### VORLIEGENDER TEXT
Wien - Es ist ein Experiment, das kommende Woche von 14. bis 17. Juni an der Uni Wien stattfindet: Erstmals weltweit werden bei einem großen internationalen Kongress nicht nur Forscher, sondern auch Menschen mit intellektueller Beeinträchtigung vortragen und gleichberechtigt teilnehmen. 800 Wissenschafter und Betroffene werden dazu erwartet.

Leitthema der von Universität Wien, Lebenshilfe und der "International Association for the Scientific Study of Intellectual and Development Disabilities" (IASSIDD) gestalteten Tagung ist "Wege zur Inklusion", also der Möglichkeit gesellschaftlicher Teilnahme auch für Menschen mit speziellen Bedürfnissen. Die sogenannten Selbstvertreter sollen dabei u.a. Erfahrungsberichte abliefern und Input für weitere Forschung liefern.

### AUFGABEN
1) Erklären Sie, warum der Artikel zum Kongress die Tagung an der Uni Wien ein Experiment nennt.
2) Nennen Sie alle Einrichtungen, die laut dem Artikel zum Kongress die Tagung gestalten.
3) Wie viele Teilnehmende erwartet der Artikel zum Kongress?

### AUSGANGSMATERIAL
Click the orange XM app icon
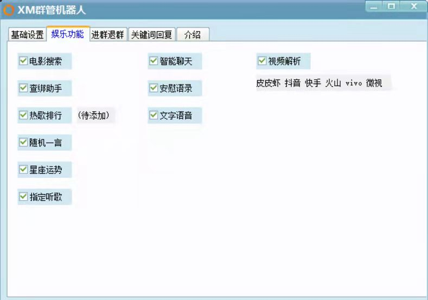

### ANTWORTEN
1) Zum ersten Mal weltweit tragen bei einem großen internationalen Kongress nicht nur Forscher vor. Auch Menschen mit intellektueller Beeinträchtigung halten Vorträge und nehmen gleichberechtigt teil.

2)
- Universität Wien
- Lebenshilfe
- International Association for the Scientific Study of Intellectual and Development Disabilities (IASSIDD)

3) 800 Wissenschafter und Betroffene.